▶ **Exercice proposé A**
Veuillez recopier à l'identique les lignes des données placées après l'extrait, entre celle qui contient « Given: Click the welcome » et celle qui contient « Action: click(x=146, y=130) », ces deux lignes comprises.

..............................

La vraie vie et les préjugés

















Fin août, avec l’envie de préserver l’esprit des vacances, je me suis installée pour travailler dans notre jardin partagé (une nouveauté 2017 dans notre rue qui mériterait un billet à part). Assise sur un banc de palettes de récup, mon ordi posé sur une chaise-bureau, j’étais bien au milieu des plantes. Comme on pouvait le prévoir, la rue n’est pas un lieu très propice au travail pour quelqu’un d’aussi grégaire que moi. Au final, j’ai passé plus de temps à discuter avec les passants qu’à travailler. Parmi ces passants, un voisin d’immeuble depuis notre arrivée en septembre 1997. Appelons-le Mr. R. Nous discutons de choses et d’autres, d’euthanasie principalement, mais aussi de politique. Et là, Mr. R. me dit « Vous ne vivez pas dans la vraie vie, Mme B. » Je lui demande de préciser sa pensée. « Vous, vous ne travaillez pas. » Là, comment dire ? J’ai une sorte de grand moment de découragement du pigiste, de l’indépendant, du travailleur nomade et atypique (pour l’instant). Nous nous connaissons, en voisins certes pas très intimes, depuis 20 ans et Mr. R. pense depuis tout ce temps que je ne travaille pas parce qu’il ne me voit pas partir régulièrement à une heure précise vers un boulot « posté ».

..............................

▶ **Exercice proposé B**
D'après l'extrait, où la personne qui raconte s'est-elle installée pour travailler fin août ?

..............................

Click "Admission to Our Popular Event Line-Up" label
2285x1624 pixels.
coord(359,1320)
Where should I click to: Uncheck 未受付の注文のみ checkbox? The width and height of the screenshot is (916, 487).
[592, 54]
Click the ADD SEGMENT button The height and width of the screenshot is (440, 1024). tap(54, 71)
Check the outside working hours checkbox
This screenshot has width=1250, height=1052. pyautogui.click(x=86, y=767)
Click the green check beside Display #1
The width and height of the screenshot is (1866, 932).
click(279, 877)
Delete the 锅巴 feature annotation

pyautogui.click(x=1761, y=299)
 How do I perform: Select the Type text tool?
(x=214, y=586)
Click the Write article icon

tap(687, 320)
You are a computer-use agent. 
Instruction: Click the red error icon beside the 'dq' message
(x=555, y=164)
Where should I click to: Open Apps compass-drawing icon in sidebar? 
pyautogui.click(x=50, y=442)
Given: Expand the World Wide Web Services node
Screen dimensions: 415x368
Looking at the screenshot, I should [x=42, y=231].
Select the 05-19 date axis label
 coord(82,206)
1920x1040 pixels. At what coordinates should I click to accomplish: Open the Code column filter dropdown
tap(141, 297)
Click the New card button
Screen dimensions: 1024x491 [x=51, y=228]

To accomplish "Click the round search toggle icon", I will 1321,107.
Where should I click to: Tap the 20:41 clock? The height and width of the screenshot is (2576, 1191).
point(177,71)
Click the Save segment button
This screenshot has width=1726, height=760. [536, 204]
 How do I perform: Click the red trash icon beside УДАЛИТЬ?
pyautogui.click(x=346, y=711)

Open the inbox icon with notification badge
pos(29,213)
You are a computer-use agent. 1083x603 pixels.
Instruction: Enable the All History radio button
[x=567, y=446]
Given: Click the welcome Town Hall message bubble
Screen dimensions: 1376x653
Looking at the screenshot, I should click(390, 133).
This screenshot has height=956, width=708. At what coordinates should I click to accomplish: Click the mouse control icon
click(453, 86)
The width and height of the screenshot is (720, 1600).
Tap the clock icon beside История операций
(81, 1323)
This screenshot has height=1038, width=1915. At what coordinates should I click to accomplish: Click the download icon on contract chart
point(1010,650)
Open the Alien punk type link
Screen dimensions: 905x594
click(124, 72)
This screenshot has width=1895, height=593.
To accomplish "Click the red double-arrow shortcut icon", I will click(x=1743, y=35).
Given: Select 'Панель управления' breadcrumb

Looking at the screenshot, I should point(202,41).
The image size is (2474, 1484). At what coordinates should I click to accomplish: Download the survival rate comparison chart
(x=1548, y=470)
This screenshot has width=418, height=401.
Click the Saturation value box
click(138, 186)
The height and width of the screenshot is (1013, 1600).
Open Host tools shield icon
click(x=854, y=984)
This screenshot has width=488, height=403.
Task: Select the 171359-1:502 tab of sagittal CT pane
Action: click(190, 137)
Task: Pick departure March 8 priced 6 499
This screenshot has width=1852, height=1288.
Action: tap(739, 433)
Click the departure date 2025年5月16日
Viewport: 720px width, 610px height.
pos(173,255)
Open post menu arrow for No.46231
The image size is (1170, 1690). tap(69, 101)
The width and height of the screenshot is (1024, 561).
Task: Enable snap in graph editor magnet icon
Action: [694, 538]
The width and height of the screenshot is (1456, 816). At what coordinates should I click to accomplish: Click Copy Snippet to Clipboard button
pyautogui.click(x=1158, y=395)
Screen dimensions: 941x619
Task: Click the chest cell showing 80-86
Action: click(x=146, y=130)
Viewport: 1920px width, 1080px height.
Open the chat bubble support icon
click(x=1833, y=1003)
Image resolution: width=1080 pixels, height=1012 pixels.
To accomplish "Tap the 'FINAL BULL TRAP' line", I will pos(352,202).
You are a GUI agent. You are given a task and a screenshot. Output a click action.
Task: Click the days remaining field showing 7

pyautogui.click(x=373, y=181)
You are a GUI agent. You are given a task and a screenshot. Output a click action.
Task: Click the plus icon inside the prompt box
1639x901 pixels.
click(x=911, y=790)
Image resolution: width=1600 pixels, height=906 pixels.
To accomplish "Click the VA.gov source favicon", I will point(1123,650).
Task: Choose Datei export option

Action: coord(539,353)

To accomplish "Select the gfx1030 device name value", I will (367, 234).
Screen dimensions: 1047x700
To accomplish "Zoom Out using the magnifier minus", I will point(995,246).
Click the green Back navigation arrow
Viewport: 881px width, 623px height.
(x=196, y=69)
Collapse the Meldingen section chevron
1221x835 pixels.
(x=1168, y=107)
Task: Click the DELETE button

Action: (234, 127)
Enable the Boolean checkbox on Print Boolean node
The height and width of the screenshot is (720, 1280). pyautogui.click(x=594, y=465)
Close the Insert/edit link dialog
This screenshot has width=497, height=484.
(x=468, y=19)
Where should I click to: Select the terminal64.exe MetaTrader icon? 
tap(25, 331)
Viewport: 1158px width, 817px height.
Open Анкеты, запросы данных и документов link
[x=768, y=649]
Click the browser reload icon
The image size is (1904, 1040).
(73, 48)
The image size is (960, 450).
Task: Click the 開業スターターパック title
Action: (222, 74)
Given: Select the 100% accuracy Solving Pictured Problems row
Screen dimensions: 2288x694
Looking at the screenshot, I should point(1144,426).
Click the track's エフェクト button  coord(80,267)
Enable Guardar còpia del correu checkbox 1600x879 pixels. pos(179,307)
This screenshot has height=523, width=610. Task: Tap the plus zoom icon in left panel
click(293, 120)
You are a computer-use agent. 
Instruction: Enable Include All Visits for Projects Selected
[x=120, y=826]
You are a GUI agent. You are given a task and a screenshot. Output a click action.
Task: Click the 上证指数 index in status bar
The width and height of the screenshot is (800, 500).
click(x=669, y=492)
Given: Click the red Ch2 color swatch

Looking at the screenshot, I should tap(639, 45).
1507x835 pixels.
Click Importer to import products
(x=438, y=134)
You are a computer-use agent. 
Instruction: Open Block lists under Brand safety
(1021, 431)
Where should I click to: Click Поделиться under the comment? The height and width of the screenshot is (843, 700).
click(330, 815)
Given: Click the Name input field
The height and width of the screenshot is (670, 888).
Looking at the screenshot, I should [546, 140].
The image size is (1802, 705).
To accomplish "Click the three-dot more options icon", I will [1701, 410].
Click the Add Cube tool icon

..............................

▶ **Solution rédigée A**
Given: Click the welcome Town Hall message bubble
Screen dimensions: 1376x653
Looking at the screenshot, I should click(390, 133).
This screenshot has height=956, width=708. At what coordinates should I click to accomplish: Click the mouse control icon
click(453, 86)
The width and height of the screenshot is (720, 1600).
Tap the clock icon beside История операций
(81, 1323)
This screenshot has height=1038, width=1915. At what coordinates should I click to accomplish: Click the download icon on contract chart
point(1010,650)
Open the Alien punk type link
Screen dimensions: 905x594
click(124, 72)
This screenshot has width=1895, height=593.
To accomplish "Click the red double-arrow shortcut icon", I will click(x=1743, y=35).
Given: Select 'Панель управления' breadcrumb

Looking at the screenshot, I should point(202,41).
The image size is (2474, 1484). At what coordinates should I click to accomplish: Download the survival rate comparison chart
(x=1548, y=470)
This screenshot has width=418, height=401.
Click the Saturation value box
click(138, 186)
The height and width of the screenshot is (1013, 1600).
Open Host tools shield icon
click(x=854, y=984)
This screenshot has width=488, height=403.
Task: Select the 171359-1:502 tab of sagittal CT pane
Action: click(190, 137)
Task: Pick departure March 8 priced 6 499
This screenshot has width=1852, height=1288.
Action: tap(739, 433)
Click the departure date 2025年5月16日
Viewport: 720px width, 610px height.
pos(173,255)
Open post menu arrow for No.46231
The image size is (1170, 1690). tap(69, 101)
The width and height of the screenshot is (1024, 561).
Task: Enable snap in graph editor magnet icon
Action: [694, 538]
The width and height of the screenshot is (1456, 816). At what coordinates should I click to accomplish: Click Copy Snippet to Clipboard button
pyautogui.click(x=1158, y=395)
Screen dimensions: 941x619
Task: Click the chest cell showing 80-86
Action: click(x=146, y=130)

▶ **Solution rédigée B**
Dans le jardin partagé de sa rue.